Passage provided:
5. Judge Cansick rejected those arguments for reasons I come to below. He therefore dismissed the appeal.
6. The Appellant appealed the Decision on the basis that the Judge had erred in finding that the EEA Regulations could not be applied and had erred in finding that there was no provision for an application as a “Zambrano carer” under Appendix EU (FP).
7. Permission to appeal was granted by First-tier Tribunal Judge Dempster on 25 September 2023 as follows:
“1. The in time grounds assert that the judge erred in law in finding that the appellant’s case did not fall within the scope of the decision in Akinsanya in concluding that the relevant consent order was limited to applications for leave to remain in cases where the application was based on a person’s status as a Zambrano carer. Further, it is asserted that the judge erred in law in finding that applications made by Zambrano carers did not fall within Appendix EU (Family Permit).
2. For the reasons stated in the grounds, it is arguable that there is provision within Appendix EU (Family Permit) for Zambrano carers and there is thus an arguable error of law.
3. For the avoidance of doubt, all grounds may be advanced at the oral hearing.”
8. The Respondent filed a detailed Rule 24 Reply addressing the grounds dated 9 November 2023.
9. The matter comes before me to determine whether the Decision contains an error of law. If I conclude that it does, I must then consider whether to set aside the Decision. If I set aside the Decision, I must then either re-make the decision or remit the appeal to the First-tier Tribunal to do so.
10. There was no record of receipt of a bundle on the Tribunal file. However, I was informed by Mr Osmani that one had been uploaded and also sent by email and that the Tribunal had acknowledged it. Mr Clarke indicated that he had not seen the bundle but that was unsurprising since he could not have access to it via the Tribunal system. Mr Osmani arranged for the bundle to be sent to both me and Mr Clarke. As it is, since the arguments all focus on the law rather than the facts of the case, I do not need to refer to the documents in the bundle save for the core documents relating to the error of law issue.
11. Mr Osmani also emailed a skeleton argument dated 13 March 2024. I received that without objection from Mr Clarke. I will deal with the arguments there made below insofar as it is necessary to do so.
12. Having heard from Mr Osmani and Mr Clarke, I indicated that I found there to be no error of law in the Decision and therefore that I would uphold the Decision with the consequence that the Appellant’s appeal remains dismissed. I indicated that I would set out my reasons for this conclusion in writing which I now turn to do.
DISCUSSION
The Decision
13. Judge Cansick’s reasons for dismissing the appeal are contained in three short paragraphs and it is therefore appropriate to set those out in full as follows:
“12. I do not consider any of the arguments put forward by Mr Nicholson demonstrate that the appellant meets the requirements of the EUSS as a Zambrano carer. The consent order referred to is regarding applicants who were present in the UK as Zambrano carers at the specified time. It is regarding applications under Appendix EU and not Appendix EU (Family Permit). The appellant has not been a Zambrano carer in the UK and her application is not under Appendix EU. As such Mr Nicholson’s argument that the appellant’s application is to be considered under the 2016 regulations is incorrect.

Provided material:
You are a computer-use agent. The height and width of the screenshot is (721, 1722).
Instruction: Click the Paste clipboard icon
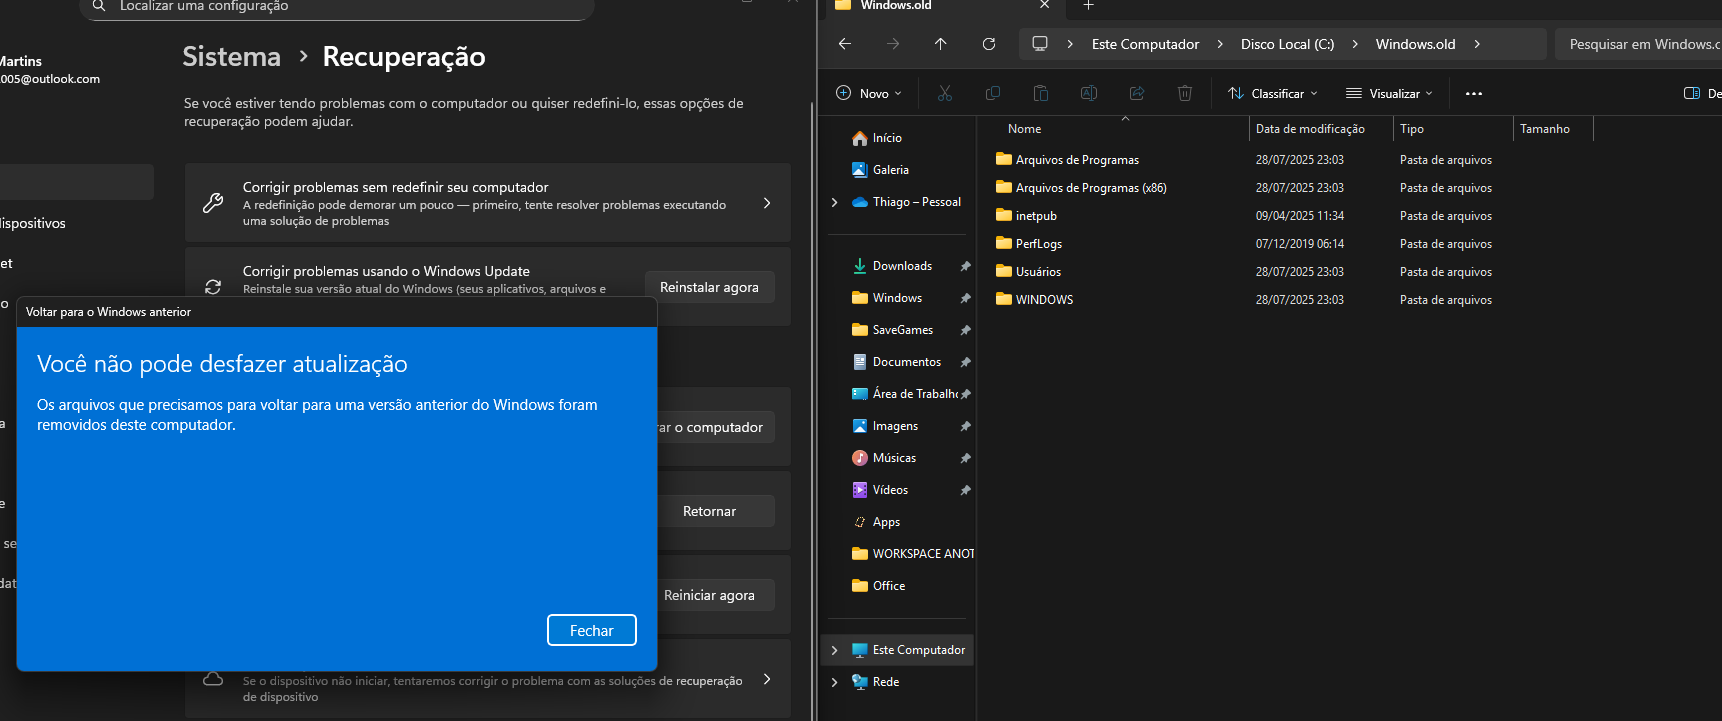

Jobs:
a) Please alter the part of the appeal judgment that opens with the words containing "6. The Appellant" and closes with "within Appendix EU (Family Permit).", putting "made a mistake" in place of "erred".
b) Summarize the appeal judgment in two sentences.
c) Carry on the appeal judgment from its final sentence.

Solved problems:
a)
6. The Appellant appealed the Decision on the basis that the Judge had made a mistake in finding that the EEA Regulations could not be applied and had made a mistake in finding that there was no provision for an application as a “Zambrano carer” under Appendix EU (FP).
7. Permission to appeal was granted by First-tier Tribunal Judge Dempster on 25 September 2023 as follows:
“1. The in time grounds assert that the judge made a mistake in law in finding that the appellant’s case did not fall within the scope of the decision in Akinsanya in concluding that the relevant consent order was limited to applications for leave to remain in cases where the application was based on a person’s status as a Zambrano carer. Further, it is asserted that the judge made a mistake in law in finding that applications made by Zambrano carers did not fall within Appendix EU (Family Permit).

b) The Appellant appealed Judge Cansick's dismissal of her appeal on the grounds that he erred about the EEA Regulations and about whether Appendix EU (FP) provides for a "Zambrano carer" application, and First-tier Tribunal Judge Dempster granted permission on 25 September 2023. Having heard Mr Osmani and Mr Clarke, the judge found no error of law in the Decision and upheld it, so the Appellant's appeal remains dismissed.

c)
13. There is no provision for a Zambrano carer application under Appendix EU (Family Permit). Neither would the appellant be able to succeed with a Zambrano application under Appendix EU as she has not been a Zambrano carer in the UK. It has therefore not been demonstrated that the respondent’s decision is not in accordance with the rules. Neither has it been demonstrated that a right of the appellant under the Withdrawal Agreement has been breached. The arguments that the appellant’s appeal should succeed as she is a Zambrano carer therefore fail.
14. The appellant applied under Appendix EU (Family Permit) as the family member of a British citizen. There is no evidence that the appellant’s sons met any of the required conditions of exercising treaty rights in an EEA state before the end of the transition period or that the appellant falls into a relevant family member category. The appeal therefore also fails because the appellant does not meet the criteria in Appendix EU (Family Permit) for a family member of a British citizen.”
The Grounds of Appeal and Respondent’s Response
14. The Appellant’s grounds of appeal against the Decision can be divided into two. The first addresses the timing of the application and an argument that, notwithstanding the application having been made after the revocation of the EEA Regulations, the Appellant could still apply under those regulations due to the Respondent’s position taken in Akinsanya. The second addresses the issue whether there is provision for status to be granted to a “Zambrano carer” under Appendix EU (FP). I take those in turn.
Akinsanya, the Consent Order and Subsequent Announcement
15. It is first appropriate to deal with the case of Akinsanya and what was or was not decided by that case both in the High Court (the judgment on which the Appellant relies) but also in the Court of Appeal ([2022] EWCA Civ 37).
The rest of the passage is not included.